К ним подошла девочка с коробкой сластей:
— Мистер, не хотите купить лукума?
— Нет, сокровище мое.
— Клаудио мертв, Мишель. Мне сказал об этом отец, когда вышла та статья в газете. Он поведал мне также, что история о покушении — вероятно, уловки полиции, благодаря которым смогли исчезнуть без следа два нежелательных трупа. Смирись.
Мишель продолжал пробегать глазами газету.
— Быть может, это всего лишь сенсация, а может, что-то большее, но, думаю, вскоре все прояснится.
— Может быть…
— А решение загадки кроется в словах, обнаруженных возле трупов Руссоса и Карагеоргиса: «Я нага и мерзну». Это послание, понимаешь? Несомненно, это послание. И если нам удастся расшифровать его, то мы доберемся до убийцы и поймем причину, заставляющую его убивать с подобной жестокостью.
Норман внезапно потемнел в лице:
— Послание… Совсем как в произошедшем с моим отцом. Но тогда убийцей может оказаться один и тот же человек… Ты думаешь, Клаудио вернулся убить своих мучителей, не так ли?
— А ты думаешь, все это — лишь плод моего подсознания, которое не может смириться с тем, что я его выдал, верно? Давай говори, разве не так?
— Но ведь это абсурд, разве ты не понимаешь? Если есть связь между тремя преступлениями, то какое ко всему этому имеет отношение мой отец? Мой отец пытался спасти его: он послал человека на машине… Я был там, он пытался спасти его, говорю тебе.

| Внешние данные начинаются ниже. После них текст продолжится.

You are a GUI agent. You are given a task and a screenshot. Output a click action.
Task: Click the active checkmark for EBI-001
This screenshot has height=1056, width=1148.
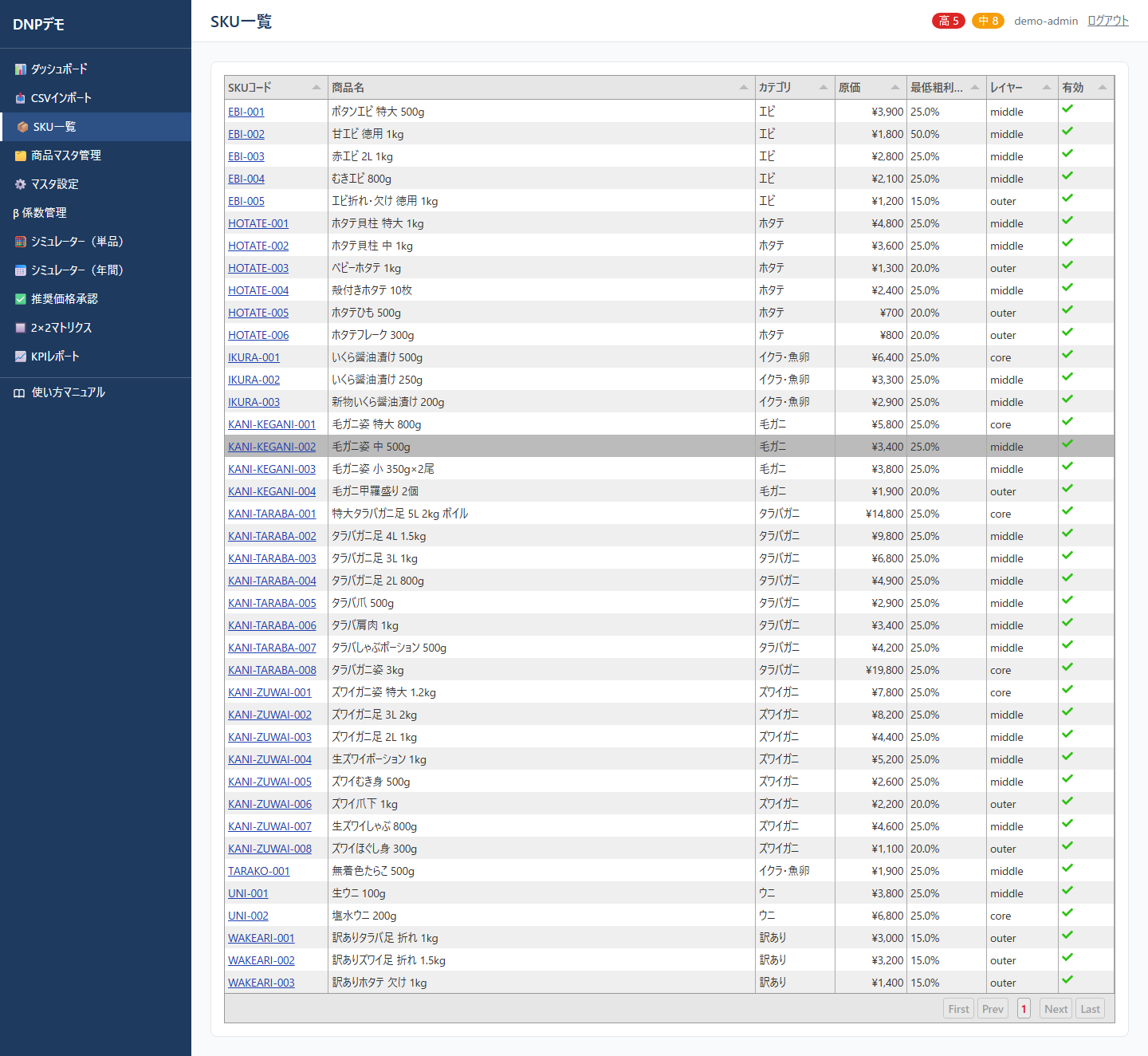(1067, 109)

Владелец прилавка обернулся к ним, посетители за соседними столиками тоже. Норман опустил голову и, не говоря ни слова, снова принялся за еду. Мишель кусал нижнюю губу, пытаясь прогнать прочь слезы, выступавшие у него на глазах.
— У тебя нервы на пределе, — заметил друг. — А теперь ешь: холодная султанка отвратительна на вкус.
11
Скардамула
9 августа, 22.30
Мишель постучал в дверь номера Нормана:
— Я спущусь и выгоню машину. Жду тебя внизу.
— Хорошо, — сказал Норман, — я присоединюсь к тебе через десять минут.
Мишель вывел машину из гаража гостиницы, выехал на улицу и припарковал ее под фонарем, заглушив мотор. Он достал из портфеля статью Периклиса Арватиса «Гипотеза о некромантическом ритуале в одиннадцатой песни „Одиссеи“» и стал читать… Гипотеза Арватиса… Он уже столько раз изучал этот текст. По мнению автора, некромантический ритуал, описанный в одиннадцатой песни «Одиссеи», действие которой разворачивается на краю земли, на берегу Океана, — не что иное, как беседа с оракулом мертвых Эфиры, находящимся в Эпире, ровно напротив островов Ионийского моря, напротив Итаки. Раскопки подтвердили — к оракулу приходили с микенской эпохи, со времен гомеровских героев. В Эфире тек Ахерон, приняв в себя потоки Коцита и Перифлегетона, в Эфире находилось Стигийское болото, а в горных деревнях мертвецов все еще хоронили, положив им в рот серебряную монету достоинством в двадцать драхм… обол Харону, перевозчику мертвых, — а в день поминовения усопших ели сырые бобы… В Эфире время как будто остановилось.